When it comes to toys, toys have become the mainstay of childhood.
They are the first thing children pick up and play with, and the toys they play with are the ones they enjoy most.
They also play with and care for the children they play and care about the most.
But children’s toys are not just toys.
Toys are also important to the families they belong to, to the children who live with them and to the kids who play with them.
That is why toys are so important to children.
The World Health Organization says toys contribute to childhood obesity and diabetes, and research has linked toys to higher rates of obesity, diabetes and asthma.
When we talk about toys, we are talking about everything from a toy to a house to a car.
We are talking, for example, about the children’s toy, which is not just a piece of metal.
A toy can have a life of its own.
In fact, a toy can be the most important thing that children have in their lives.
Toys help children learn, which helps them develop social skills and emotional intelligence.
They help children become more creative, which also helps them learn.
Toys also help children bond with their parents, who care about their well-being and want them to be happy.
But toys can also be problematic, especially when they are too young to remember.
It’s no surprise that many children are uncomfortable with toys that are too early in life, because children need toys for learning and socialization, and parents need toys to care for their children.

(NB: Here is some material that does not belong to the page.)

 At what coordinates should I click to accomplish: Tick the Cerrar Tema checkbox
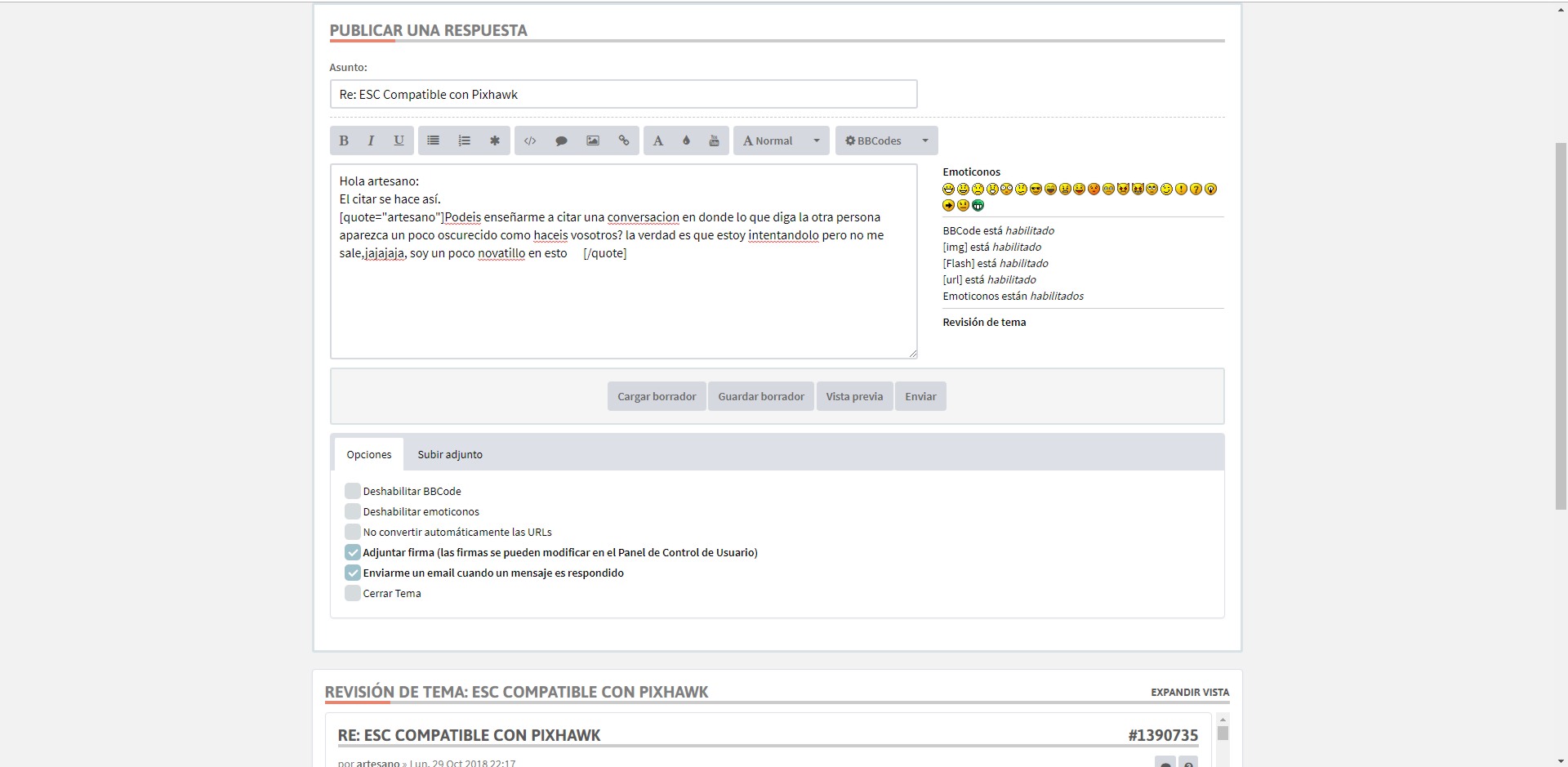352,593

Children are especially sensitive to the impact of toys, and they are especially reluctant to let them go.
Toys make children feel special, so they are willing to put up with a lot of frustration, anxiety and stress, says Dr. Elizabeth Ozer, an epidemiologist at the University of Washington.
And they are often a source of stress, not only for the child but also for their caregivers.
“We know that children who have toys, especially those who play outside, tend to have a higher level of anxiety and depression, so we also know that toys have a big effect on kids’ self-esteem,” Ozer says.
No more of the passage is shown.